Principal Alex Hernandez on Why Jane Austen Still Matters
Principal Alex Hernandez, left, with a portrait of Jane Austen, circa 1810. (Photo by Neil Gaikwad)
We asked Victoria College Principal Dr. Alex Hernandez, who taught the third-year English course Austen and Her Contemporaries, why Jane Austen appeals to such a broad audience, even today?
AH: I think there’s a common misconception that Austen’s novels are these capsule love stories, self-contained, even petty little dramas. They are romances, of course, but her work touched on so many of the key issues of her time – and her time was so tumultuous. She was born right before the American Revolution erupted into violence and spent her formative teenage years as the French Revolution played out. Her adult life barely outlasted the Napoleonic Wars, a period which also saw flowering of Enlightenment and Romantic reaction to it, to say nothing of rapid industrialization, the rise of empire and debates over the slave trade. In various ways, her work is steeped in these ideas and cultural upheavals. She’s thinking through philosophy, politics, aesthetics, history, what it means to love and be human, and so much more, all in this utterly pleasurable forum, which is the novel.

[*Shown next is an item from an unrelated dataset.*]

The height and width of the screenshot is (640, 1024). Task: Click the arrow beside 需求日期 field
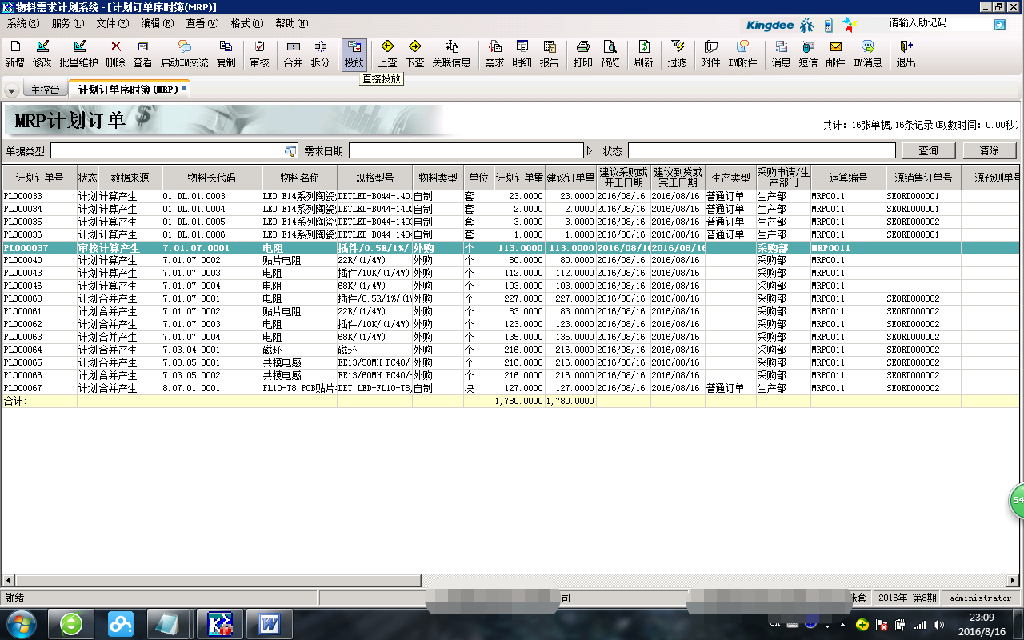590,151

In Northanger Abbey, written at the end of the 1790s, but published posthumously, Austen’s narrator chastises those who denigrate the novel as a literary form.
"I will not adopt that ungenerous and impolitic custom so common with novel-writers, of degrading by their contemptuous censure the very performances, to the number of which they are themselves adding,” she notes, since ultimately novels are “work[s] in which the greatest powers of the mind are displayed, in which the most thorough knowledge of human nature, the happiest delineation of its varieties, the liveliest effusions of wit and humour are conveyed to the world in the best-chosen language.”